Стащив наземь здорового казака, обмякшего, как выделанная шкура, Иван придавил его к земле коленом и сорвал с него оружие.
– Батька, неси быстрей из хаты мешок. Большущий, из-под картошки! – закричал он отцу. – Пошевеливайся, батька, а то сейчас следом прискачут другие.
Старик, мелко семеня, вынес большой мешок и подал его сыну. Покачав сокрушенно головой, сказал:
– Грех это, Иван. Что же ты делаешь…
Иван не стал ничего объяснять. Он схватил солдата, засунул его в мешок и, завязав, поволок по земле к навесу.
– Батька, забросай мешок старым сеном.
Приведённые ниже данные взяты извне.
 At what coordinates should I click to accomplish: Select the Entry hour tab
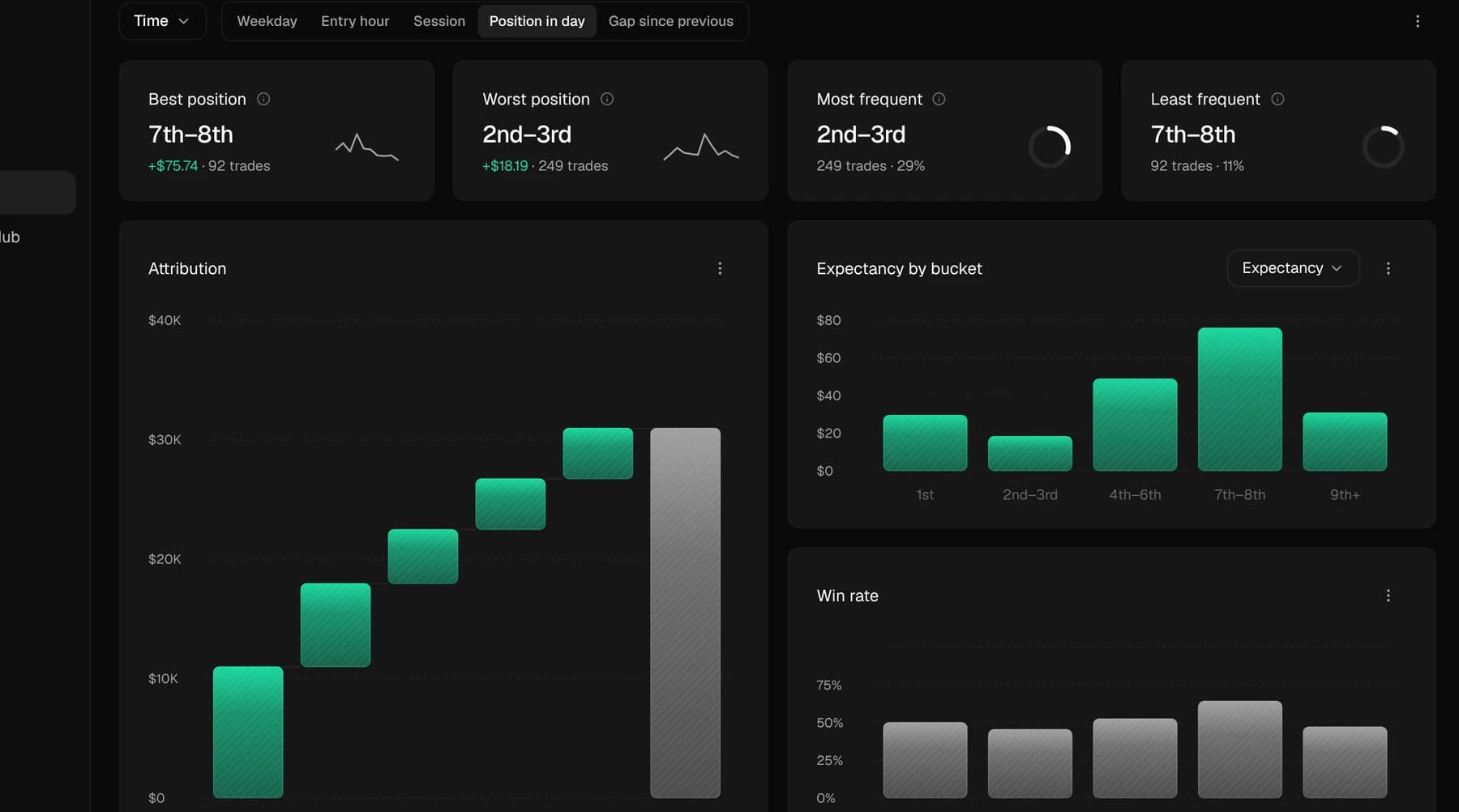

Запри ворота. Лошадь привяжи и погаси свет. Кроме меня, не открывай никому. Я сейчас вернусь. – Иван перепрыгнул через плетень и исчез в непроглядной тьме.
Винтовку и шашку казака он прихватил с собой.
Приказ капитана Белова был выполнен. Сорок захваченных коней надежно привязали в загоне.
Отозвав в сторону рыжебородого хорунжего, Белов распорядился:
– Двух человек в караул. Пусть всю ночь наблюдают за деревней. Остальным остаться возле лошадей. Запомни: для казака главное – конь и шашка.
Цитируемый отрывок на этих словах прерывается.